> Data for this task:
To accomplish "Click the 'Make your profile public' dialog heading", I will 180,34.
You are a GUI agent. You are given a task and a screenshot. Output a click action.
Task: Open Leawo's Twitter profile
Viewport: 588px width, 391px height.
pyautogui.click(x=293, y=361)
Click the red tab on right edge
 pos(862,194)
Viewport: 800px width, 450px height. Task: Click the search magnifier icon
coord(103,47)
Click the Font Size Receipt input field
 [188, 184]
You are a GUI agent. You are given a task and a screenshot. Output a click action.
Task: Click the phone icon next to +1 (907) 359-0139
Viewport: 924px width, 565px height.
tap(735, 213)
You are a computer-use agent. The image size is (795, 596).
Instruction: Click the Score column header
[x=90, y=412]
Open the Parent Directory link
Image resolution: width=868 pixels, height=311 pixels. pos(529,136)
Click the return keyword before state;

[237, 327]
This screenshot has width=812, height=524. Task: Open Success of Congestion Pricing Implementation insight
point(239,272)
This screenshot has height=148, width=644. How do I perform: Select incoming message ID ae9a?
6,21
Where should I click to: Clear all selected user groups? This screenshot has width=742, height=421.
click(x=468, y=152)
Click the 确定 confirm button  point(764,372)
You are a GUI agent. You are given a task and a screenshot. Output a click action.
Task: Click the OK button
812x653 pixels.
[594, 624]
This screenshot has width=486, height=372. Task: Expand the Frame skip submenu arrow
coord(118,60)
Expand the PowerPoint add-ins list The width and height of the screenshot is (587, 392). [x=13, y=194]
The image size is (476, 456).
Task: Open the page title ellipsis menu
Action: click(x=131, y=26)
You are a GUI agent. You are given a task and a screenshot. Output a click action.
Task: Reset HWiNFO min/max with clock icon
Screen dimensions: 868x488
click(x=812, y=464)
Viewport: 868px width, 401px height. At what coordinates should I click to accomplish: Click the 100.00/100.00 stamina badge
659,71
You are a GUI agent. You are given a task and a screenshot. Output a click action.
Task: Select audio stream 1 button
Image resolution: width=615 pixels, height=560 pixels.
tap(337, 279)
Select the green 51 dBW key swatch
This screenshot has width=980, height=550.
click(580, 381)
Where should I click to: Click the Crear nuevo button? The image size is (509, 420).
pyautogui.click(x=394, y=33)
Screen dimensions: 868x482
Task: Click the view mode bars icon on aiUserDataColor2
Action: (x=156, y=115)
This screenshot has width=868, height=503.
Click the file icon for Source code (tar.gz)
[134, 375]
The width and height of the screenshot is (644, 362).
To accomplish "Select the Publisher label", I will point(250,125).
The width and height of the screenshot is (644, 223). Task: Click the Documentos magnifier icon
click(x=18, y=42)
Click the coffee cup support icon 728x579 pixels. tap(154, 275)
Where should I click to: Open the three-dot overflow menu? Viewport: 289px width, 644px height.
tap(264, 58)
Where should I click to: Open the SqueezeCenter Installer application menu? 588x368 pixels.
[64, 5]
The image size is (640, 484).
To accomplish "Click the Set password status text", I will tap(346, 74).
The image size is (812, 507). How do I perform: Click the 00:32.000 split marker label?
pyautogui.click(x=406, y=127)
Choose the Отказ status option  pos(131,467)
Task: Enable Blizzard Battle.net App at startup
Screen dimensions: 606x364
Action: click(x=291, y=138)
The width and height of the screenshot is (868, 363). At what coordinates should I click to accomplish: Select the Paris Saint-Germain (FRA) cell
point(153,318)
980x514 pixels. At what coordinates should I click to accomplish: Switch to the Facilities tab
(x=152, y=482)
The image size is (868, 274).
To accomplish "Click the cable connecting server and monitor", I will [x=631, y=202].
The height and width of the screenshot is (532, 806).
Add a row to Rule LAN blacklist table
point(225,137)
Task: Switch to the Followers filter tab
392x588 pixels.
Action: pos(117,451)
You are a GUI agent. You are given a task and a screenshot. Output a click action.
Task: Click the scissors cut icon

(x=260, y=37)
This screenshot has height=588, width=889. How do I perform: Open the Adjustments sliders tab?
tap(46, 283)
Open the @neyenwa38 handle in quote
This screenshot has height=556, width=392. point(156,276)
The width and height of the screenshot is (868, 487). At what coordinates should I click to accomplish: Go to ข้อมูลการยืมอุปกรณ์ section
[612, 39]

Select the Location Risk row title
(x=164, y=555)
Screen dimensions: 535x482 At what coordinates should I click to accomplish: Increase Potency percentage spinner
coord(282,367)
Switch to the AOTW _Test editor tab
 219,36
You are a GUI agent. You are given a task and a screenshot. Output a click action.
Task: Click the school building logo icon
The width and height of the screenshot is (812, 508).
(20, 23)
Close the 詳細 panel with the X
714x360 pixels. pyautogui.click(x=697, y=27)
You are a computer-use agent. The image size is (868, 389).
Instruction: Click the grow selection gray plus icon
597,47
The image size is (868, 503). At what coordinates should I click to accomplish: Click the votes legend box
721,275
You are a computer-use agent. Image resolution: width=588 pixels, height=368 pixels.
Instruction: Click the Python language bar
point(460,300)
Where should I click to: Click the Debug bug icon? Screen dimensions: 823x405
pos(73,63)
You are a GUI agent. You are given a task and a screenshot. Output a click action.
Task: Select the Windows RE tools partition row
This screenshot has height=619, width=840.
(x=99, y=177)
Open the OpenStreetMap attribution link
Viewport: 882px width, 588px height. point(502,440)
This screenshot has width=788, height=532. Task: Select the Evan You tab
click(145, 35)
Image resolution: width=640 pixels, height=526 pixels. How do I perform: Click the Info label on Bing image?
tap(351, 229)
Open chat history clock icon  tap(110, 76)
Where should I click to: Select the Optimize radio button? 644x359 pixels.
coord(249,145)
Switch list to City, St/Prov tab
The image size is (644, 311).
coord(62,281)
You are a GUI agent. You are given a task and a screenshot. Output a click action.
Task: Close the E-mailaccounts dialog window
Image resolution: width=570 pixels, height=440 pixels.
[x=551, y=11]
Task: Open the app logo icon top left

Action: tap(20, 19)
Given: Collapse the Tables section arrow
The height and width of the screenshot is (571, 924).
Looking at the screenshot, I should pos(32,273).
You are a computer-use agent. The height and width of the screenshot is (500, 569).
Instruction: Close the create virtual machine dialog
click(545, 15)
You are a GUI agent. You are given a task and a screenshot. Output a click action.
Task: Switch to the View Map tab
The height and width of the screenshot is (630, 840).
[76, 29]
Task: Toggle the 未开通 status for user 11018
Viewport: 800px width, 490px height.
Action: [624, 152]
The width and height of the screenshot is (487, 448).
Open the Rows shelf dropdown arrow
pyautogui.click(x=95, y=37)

> What you are asked to do:
Please repeat the listing word for word.

> Finished exercise:
To accomplish "Click the 'Make your profile public' dialog heading", I will 180,34.
You are a GUI agent. You are given a task and a screenshot. Output a click action.
Task: Open Leawo's Twitter profile
Viewport: 588px width, 391px height.
pyautogui.click(x=293, y=361)
Click the red tab on right edge
 pos(862,194)
Viewport: 800px width, 450px height. Task: Click the search magnifier icon
coord(103,47)
Click the Font Size Receipt input field
 [188, 184]
You are a GUI agent. You are given a task and a screenshot. Output a click action.
Task: Click the phone icon next to +1 (907) 359-0139
Viewport: 924px width, 565px height.
tap(735, 213)
You are a computer-use agent. The image size is (795, 596).
Instruction: Click the Score column header
[x=90, y=412]
Open the Parent Directory link
Image resolution: width=868 pixels, height=311 pixels. pos(529,136)
Click the return keyword before state;

[237, 327]
This screenshot has width=812, height=524. Task: Open Success of Congestion Pricing Implementation insight
point(239,272)
This screenshot has height=148, width=644. How do I perform: Select incoming message ID ae9a?
6,21
Where should I click to: Clear all selected user groups? This screenshot has width=742, height=421.
click(x=468, y=152)
Click the 确定 confirm button  point(764,372)
You are a GUI agent. You are given a task and a screenshot. Output a click action.
Task: Click the OK button
812x653 pixels.
[594, 624]
This screenshot has width=486, height=372. Task: Expand the Frame skip submenu arrow
coord(118,60)
Expand the PowerPoint add-ins list The width and height of the screenshot is (587, 392). [x=13, y=194]
The image size is (476, 456).
Task: Open the page title ellipsis menu
Action: click(x=131, y=26)
You are a GUI agent. You are given a task and a screenshot. Output a click action.
Task: Reset HWiNFO min/max with clock icon
Screen dimensions: 868x488
click(x=812, y=464)
Viewport: 868px width, 401px height. At what coordinates should I click to accomplish: Click the 100.00/100.00 stamina badge
659,71
You are a GUI agent. You are given a task and a screenshot. Output a click action.
Task: Select audio stream 1 button
Image resolution: width=615 pixels, height=560 pixels.
tap(337, 279)
Select the green 51 dBW key swatch
This screenshot has width=980, height=550.
click(580, 381)
Where should I click to: Click the Crear nuevo button? The image size is (509, 420).
pyautogui.click(x=394, y=33)
Screen dimensions: 868x482
Task: Click the view mode bars icon on aiUserDataColor2
Action: (x=156, y=115)
This screenshot has width=868, height=503.
Click the file icon for Source code (tar.gz)
[134, 375]
The width and height of the screenshot is (644, 362).
To accomplish "Select the Publisher label", I will point(250,125).
The width and height of the screenshot is (644, 223). Task: Click the Documentos magnifier icon
click(x=18, y=42)
Click the coffee cup support icon 728x579 pixels. tap(154, 275)
Where should I click to: Open the three-dot overflow menu? Viewport: 289px width, 644px height.
tap(264, 58)
Where should I click to: Open the SqueezeCenter Installer application menu? 588x368 pixels.
[64, 5]
The image size is (640, 484).
To accomplish "Click the Set password status text", I will tap(346, 74).
The image size is (812, 507). How do I perform: Click the 00:32.000 split marker label?
pyautogui.click(x=406, y=127)
Choose the Отказ status option  pos(131,467)
Task: Enable Blizzard Battle.net App at startup
Screen dimensions: 606x364
Action: click(x=291, y=138)
The width and height of the screenshot is (868, 363). At what coordinates should I click to accomplish: Select the Paris Saint-Germain (FRA) cell
point(153,318)
980x514 pixels. At what coordinates should I click to accomplish: Switch to the Facilities tab
(x=152, y=482)
The image size is (868, 274).
To accomplish "Click the cable connecting server and monitor", I will [x=631, y=202].
The height and width of the screenshot is (532, 806).
Add a row to Rule LAN blacklist table
point(225,137)
Task: Switch to the Followers filter tab
392x588 pixels.
Action: pos(117,451)
You are a GUI agent. You are given a task and a screenshot. Output a click action.
Task: Click the scissors cut icon

(x=260, y=37)
This screenshot has height=588, width=889. How do I perform: Open the Adjustments sliders tab?
tap(46, 283)
Open the @neyenwa38 handle in quote
This screenshot has height=556, width=392. point(156,276)
The width and height of the screenshot is (868, 487). At what coordinates should I click to accomplish: Go to ข้อมูลการยืมอุปกรณ์ section
[612, 39]

Select the Location Risk row title
(x=164, y=555)
Screen dimensions: 535x482 At what coordinates should I click to accomplish: Increase Potency percentage spinner
coord(282,367)
Switch to the AOTW _Test editor tab
 219,36
You are a GUI agent. You are given a task and a screenshot. Output a click action.
Task: Click the school building logo icon
The width and height of the screenshot is (812, 508).
(20, 23)
Close the 詳細 panel with the X
714x360 pixels. pyautogui.click(x=697, y=27)
You are a computer-use agent. The image size is (868, 389).
Instruction: Click the grow selection gray plus icon
597,47
The image size is (868, 503). At what coordinates should I click to accomplish: Click the votes legend box
721,275
You are a computer-use agent. Image resolution: width=588 pixels, height=368 pixels.
Instruction: Click the Python language bar
point(460,300)
Where should I click to: Click the Debug bug icon? Screen dimensions: 823x405
pos(73,63)
You are a GUI agent. You are given a task and a screenshot. Output a click action.
Task: Select the Windows RE tools partition row
This screenshot has height=619, width=840.
(x=99, y=177)
Open the OpenStreetMap attribution link
Viewport: 882px width, 588px height. point(502,440)
This screenshot has width=788, height=532. Task: Select the Evan You tab
click(145, 35)
Image resolution: width=640 pixels, height=526 pixels. How do I perform: Click the Info label on Bing image?
tap(351, 229)
Open chat history clock icon  tap(110, 76)
Where should I click to: Select the Optimize radio button? 644x359 pixels.
coord(249,145)
Switch list to City, St/Prov tab
The image size is (644, 311).
coord(62,281)
You are a GUI agent. You are given a task and a screenshot. Output a click action.
Task: Close the E-mailaccounts dialog window
Image resolution: width=570 pixels, height=440 pixels.
[x=551, y=11]
Task: Open the app logo icon top left

Action: tap(20, 19)
Given: Collapse the Tables section arrow
The height and width of the screenshot is (571, 924).
Looking at the screenshot, I should pos(32,273).
You are a computer-use agent. The height and width of the screenshot is (500, 569).
Instruction: Close the create virtual machine dialog
click(545, 15)
You are a GUI agent. You are given a task and a screenshot. Output a click action.
Task: Switch to the View Map tab
The height and width of the screenshot is (630, 840).
[76, 29]
Task: Toggle the 未开通 status for user 11018
Viewport: 800px width, 490px height.
Action: [624, 152]
The width and height of the screenshot is (487, 448).
Open the Rows shelf dropdown arrow
pyautogui.click(x=95, y=37)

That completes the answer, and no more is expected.